*WHITE PAPER* The Sound of Music - How & Why the Speaker Cable Matters

@townshend-audio - What is the magnitude of the error voltage with respect to the voltage at the load/speaker in your measurements?

Transmission lines.

When do you have to bother?

Answer: long cables or high frequencies. You can completely ignore
transmission line effects if length ≪ u /frequency = wavelength.

Audio (< 20 kHz) never matters.
Computers (1 GHz) usually matters.
Radio/TV usually matters.

@townshend-audio,

One of us has the required education, and experience not to guess at this topic. I don’t need to guess or consult "All About Circuits", though it is for the most part a well designed website.

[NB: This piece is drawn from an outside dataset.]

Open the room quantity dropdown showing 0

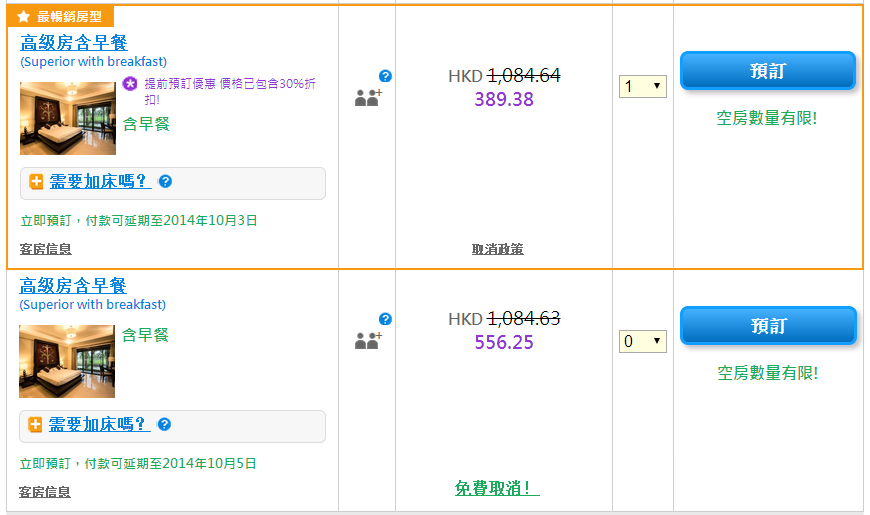pyautogui.click(x=642, y=342)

And yes, I can explain them and I already did. INDUCTANCE. This is well known, and documented by professional wire companies like Kimber and Cardas. (Though to be completely accurate, there may be a fraction of a db here and there for skin resistance).

Everything in your article points to 1 and only one 1 item. Inductance. Not characteristic impedance. Plain, simple inductance. Space conductors far apart, and the inductance is high. Space conductors close together and the inductance is low. Put two flat conductors really close and the inductance is very low (and the capacitance very high which can make some amplifiers unhappy).

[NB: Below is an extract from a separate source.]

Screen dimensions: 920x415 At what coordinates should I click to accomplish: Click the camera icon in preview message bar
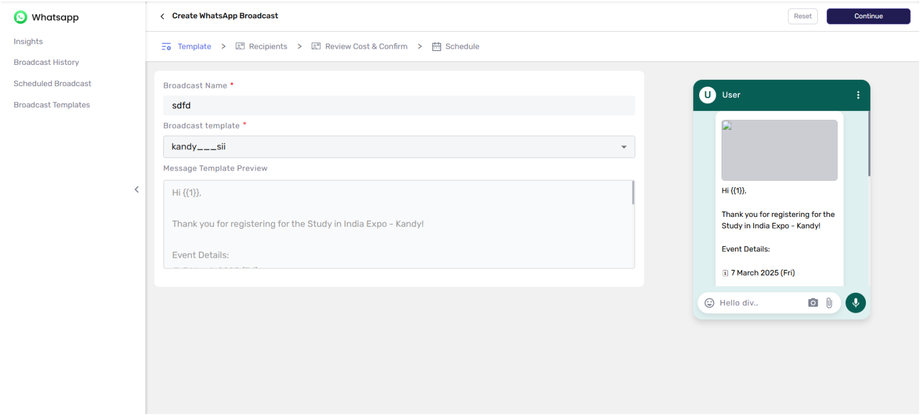coord(813,303)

Let me point out that your statement, "The results, Fig 3, show the frequency responses of a series of cables from 30Hz to 20kHz, together with their characteristic impedances Z0." is wrong. It does not show the frequency response, it shows the cable voltage drop, which is not the same as frequency response.

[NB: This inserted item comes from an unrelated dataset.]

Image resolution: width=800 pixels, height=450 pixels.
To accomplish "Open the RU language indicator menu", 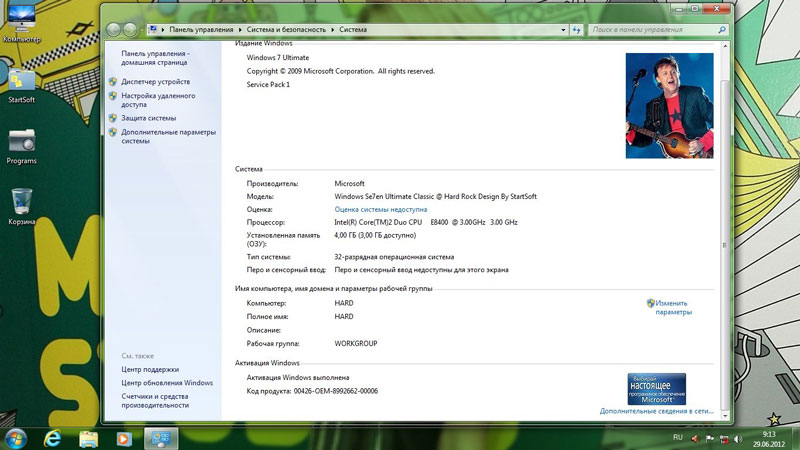I will click(677, 438).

As we don’t know what drive level the amplifier is, the spectrum analyzer settings, or even the scale, though it may be in db, but was that dbW, dbm, dbu, dbuv? db without anything else is a relative number only when measured electrically. Again, not a frequency response, a relative voltage drop.

Looking at your round conductors, spaced at 5, 15, 50mm. Depending on the gauge, the ratio of inductance will be close to 1:2:3, with 1 being between about 6 an 20uh, but the construction and dielectric differences in your samples will make for a lot of variation, but first order calcs would show about 5db difference between 5mm and 15mm and a bit less between 15 and 50mm, which is not too far off the 5 or 6db differences you show.

The parallel flat plates of your cables (and Alpha Core Geortz cables), I would estimate as only about 3-5uH. I would need more details on the dimensions, thickness of the dielectric, etc., but rough is going to be 3-5uH. That would be 1/2 the best case close wires, and maybe 1/3 - 1/4 and hence why less voltage drop at 20KHz. .... oops see it is 6.6uH in your document. My 5uh upper end was not a bad estimate. No idea what frequency your LCR measures at though, so that 6.6uH may not be accurate at 20KHz.

No transmission lines, no reflections, just basic physics / electrical engineering. You may notice that as opposed to talking in generalities, I have, in both my posts, brought up very specific numbers. Those weak on a topic guess, those who understand take available information and develop relatively accurate estimates.
Oh, FYI, you show the cable drop as lower at 20KHz than 0Hz so something in your system is dropping 2.1db at 20KHz.

... oops, now I see your cable was 6.6uH. Not bad for my 5uH upper end estimate. However, no idea what frequency your LCR meter measures at, so it could be inaccurate at 20KHz.

The whole graph is a bit wonky. A short is 0V which is not 0db, it is some large negative number as it is log scale. If you use the "short" and offset everything else, you may have been offsetting the noise floor, not the actual measurements. You can’t say your drop was 2.1db more than a "short". That is meaningless. Hence that value of 2.1db, the so called error has no real meaning. It would have been better to have compared it to a fixed resistance or have taken a proper frequency response not a cable drop response without a proper reference.


Oh hey, in your chart, I see the ratio of the inductance of the 3 wires I said would be about 1:2:3 is actually 0.95:2.1:3.  It seems the calculations for inductance work pretty well.

Interesting reading. I have the author's Townshend F1 Fractal speaker cable in my system and it is, without a doubt, by far the best speaker cable I have heard. Good to read the science behind why it sounds so good.